It started with one. Away back in the middle of the last century Gene Roddenberry began a special club, a club containing all those people who know something about "Star Trek." (Something now being anything at all but then being everything there was!) There for awhile (but also less than five years) the missions flew only in the brain of the Great Bird. No doubt soon the club grew by a member or two as his ideas evolved via casual discussion about the project. (Who do you think was the second person to know about "Star Trek?")
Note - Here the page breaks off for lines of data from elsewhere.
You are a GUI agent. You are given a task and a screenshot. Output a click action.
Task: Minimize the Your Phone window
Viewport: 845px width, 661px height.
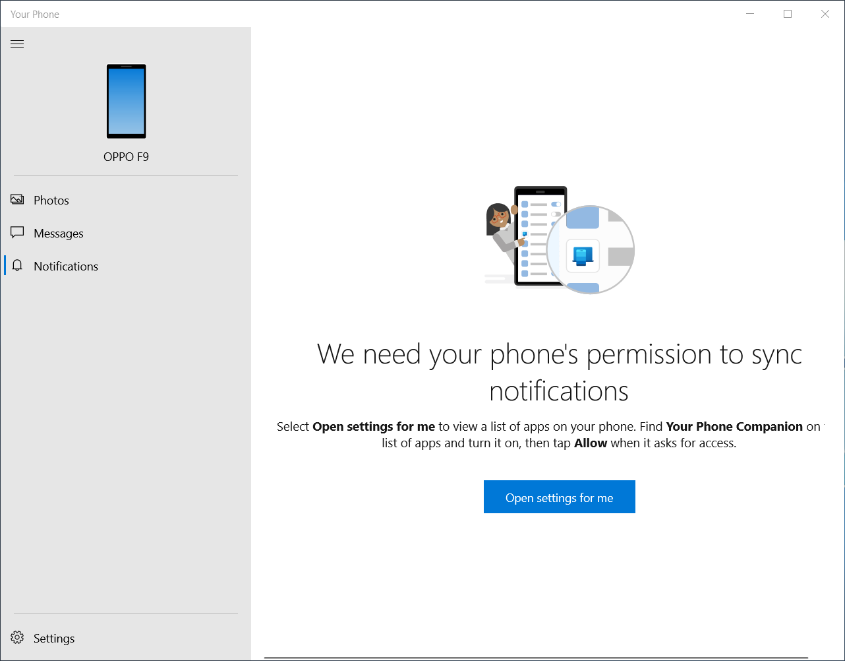750,14
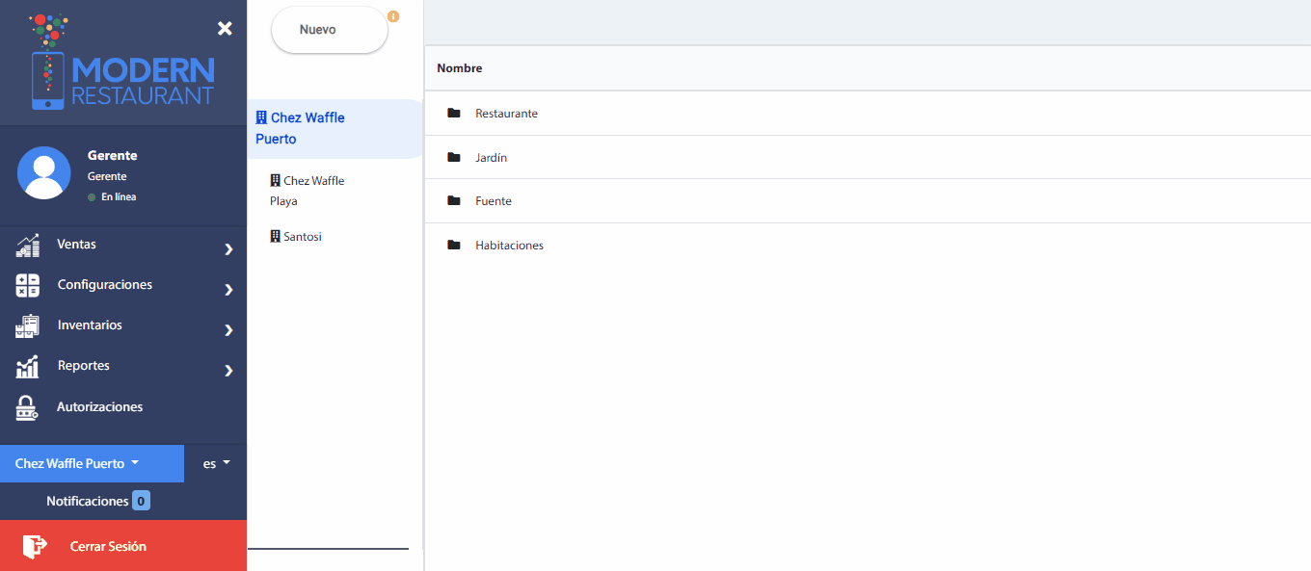This screenshot has height=571, width=1311.
Task: Click the Reportes bar chart icon
Action: pos(28,367)
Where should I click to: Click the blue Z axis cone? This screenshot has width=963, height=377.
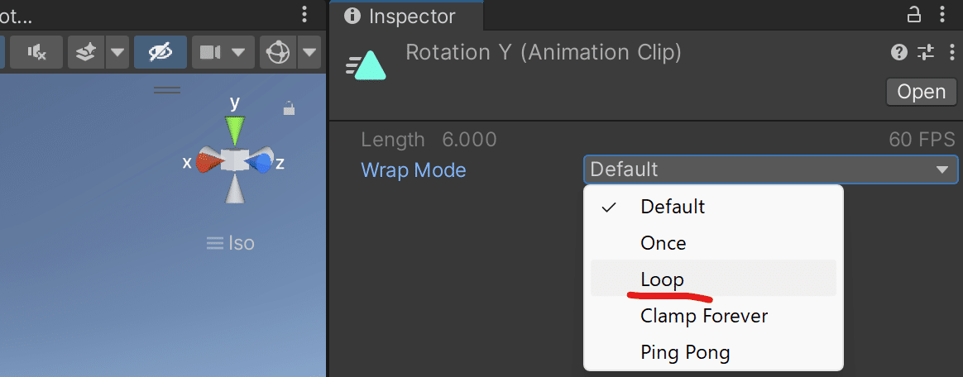[x=261, y=163]
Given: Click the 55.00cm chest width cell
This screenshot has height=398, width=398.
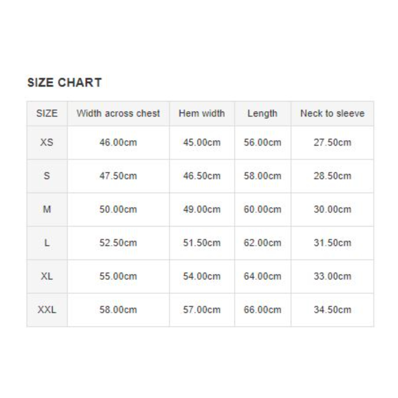Looking at the screenshot, I should [118, 276].
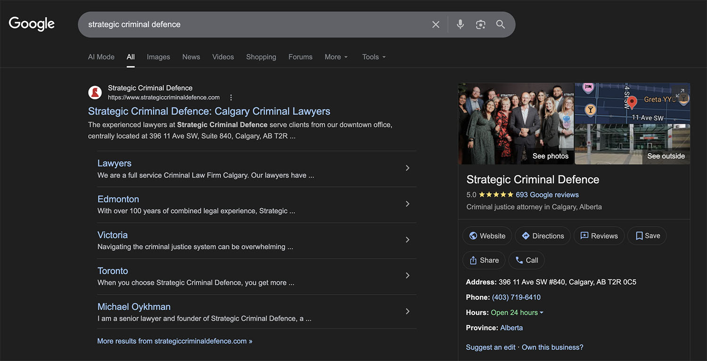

Anyway back around 1964 when the development deals were being signed, the size of the club blossomed up from a handful quickly through a dozen into the hundreds as production on "The Cage" commenced. (Opposite from today's situation, most club members at that point were financially compensated for their interest and likely didn't give their membership any other thought!) After that pilot led to where few shows had gone before (a second pilot), the attention drawn during production drove membership into the thousands and finally came the premiere. During the show's run many more were added to the roster, easily hundreds of thousands despite never finishing well in the ratings for any of its three original seasons.

At the end of the show's first run, at the end of the 1960's, the number would finally cross into the millions as syndication tractored recruits into the ranks. (The fact that millions of letters were received also supports this. Even granting for individual authors writing multiple letters, that would seem to compensate for other fans who did not take up pen to NBC.) By the time of The Next Generation and the movies, as Star Trek established its reputation as a "worldwide television phenomenon," the millions of regular viewers represented a mere tip of the iceberg for a roster that must have numbered on the order of ten to hundred times that many. The remaining series maintained if not expanded exposure to the club, much of which was swelling global.

The best estimates I could find for television markets propose nearly a billion television sets have been sold, with favored programs drawing billions of viewers occasionally. The previous exponential growth of the club is now clipped by the number of available humans, so the club of Trek today likely numbers in the hundreds of millions perhaps approaching one billion. Out of that, how many count themselves as fans? A lot. And there will be more.